Sa2VA-4B

Introduction

Sa2VA is a multi-lingual language model (MLLM) designed for question answering, visual prompt understanding, and dense object segmentation in both images and videos. It performs comparably to state-of-the-art (SOTA) models like Qwen2-VL and InternVL2.5 in question-answering benchmarks while also excelling in visual prompt understanding and segmentation, areas where the aforementioned models fall short.

Architecture

The Sa2VA series is built on models like Qwen2-VL and InternVL2/2.5, utilizing a merge of base models such as OpenGVLab's InternVL and Qwen's Instruct models. The architecture supports multilingual capabilities and can handle various tasks, including feature extraction and conversational interfaces.

Training

Sa2VA models are designed to achieve SOTA performance on image and video grounding and segmentation benchmarks. The models have been trained and evaluated on multiple datasets to validate their effectiveness in dense grounded understanding.

Guide: Running Locally

To run Sa2VA locally, follow these steps:

Install Dependencies: Ensure you have Python and the necessary libraries installed. Use pip to install the transformers library from Hugging Face.

Load the Model and Tokenizer:

import torch
from transformers import AutoTokenizer, AutoModel
path = "ByteDance/Sa2VA-4B"
model = AutoModel.from_pretrained(path, torch_dtype=torch.bfloat16, low_cpu_mem_usage=True, use_flash_attn=True, trust_remote_code=True).eval().cuda()
tokenizer = AutoTokenizer.from_pretrained(path, trust_remote_code=True, use_fast=False)

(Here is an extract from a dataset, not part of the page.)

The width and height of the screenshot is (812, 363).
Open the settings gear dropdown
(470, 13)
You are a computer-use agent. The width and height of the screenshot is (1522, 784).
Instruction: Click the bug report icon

Prepare Input Data: For image processing, load an image using PIL and prepare the input dictionary with the tokenizer.
Run Predictions: Use the model's predict_forward method to obtain answers and segmentation masks if necessary.
GPU Recommendation: For optimal performance, consider using cloud GPU services like Google Cloud, AWS, or Azure.

License

The Sa2VA model is released under the MIT License, allowing for flexible usage and distribution.